Hometown News For Orange County, Texas
Lauren Leigh's work is all over town and now it's not only decorating downtown Orange but looming over it.
Paul Dickerson, owner of the Orange Stationer, held a ribbon-cutting last Friday, March 4, for Leigh's latest and definitely largest work, a 20-foot high mural on the 6th Street side of his store at Division and 6th.
"This is an awesome, awesome mural," Chris Kovatch of the Orange Lions Club said to a gathering of about 50 people.
It looks to the west upon the Orange Boardwalk and Riverfront Pavilion.
"We were very honored to be a part of it," said Dickerson. "We're happy our location was fitting, being across from the park.
"I really want it to be a destination."
Leigh's mural features a giant orange in the background along with the words "Orange Texas" in script and a sky streaked with orange, red and pink.
In the foreground, the sidewalk has been painted to resemble a wooden dock and a fish hooked on a line to a rod and reel jumps out of water.
"Good things happen here" is inscribed at the bottom.
Leigh's artwork on display includes a mural at the Orangefield High School library, in front of Hair & Co. on Strickland Drive and in area nursing homes.
"This is the largest one I've done where people can drive by," she said.
But the mother of two originally from Houston has also painted no fewer than 40 of the large concrete oranges sold in recent years by the Greater Orange Area Chamber of Commerce.
Besides one painted to look like a rubber band ball at Orange Stationer, some of her favorite oranges include ones at the Orange Public Library, Spanky's Restaurant, Chevron-Phillips and Rambo Outdoors.
Leigh said she and her family moved to Orange eight years ago.

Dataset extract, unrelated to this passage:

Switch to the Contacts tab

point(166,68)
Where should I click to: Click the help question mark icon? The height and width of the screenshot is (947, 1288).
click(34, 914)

"But it's only the last two years I'm getting to paint full-time," she said. "I enjoy working outside, painting store windows, murals and oranges."
An interior design major in college, Leigh said she took only one art class in high school, but said "painting is my passion since I was a little kid.
"No job ever seemed like the right fit for me. Painting is what I've always wanted to do. I moved here and this community wrapped its arms around me."
She said she worked about five hours a day for 22 days on the Orange Stationer mural.
The project was funded by the Lions Club with grant money from the Orange County Hotel Occupancy Tax.
"Their funds are earmarked for special purposes," explained Kovatch. "One is for the promotion of the arts.
"This mural is actually from 2021 HOT funds. We've already been approved for another mural project. We're in the very early stages of designing it.
A banker, Kovatch has quickly made a name as one of the city's rising civic leaders. He and Orange City Councilman Brad Childs co-chaired the Orange Chamber's Orange Grove, which sold about 150 of the knee-high concrete oranges to businesses and homes in the area and a number of smaller ones, too.
"They want to put murals all over," Leigh said, "and make a (online) map like they did with the oranges, so people can go see them."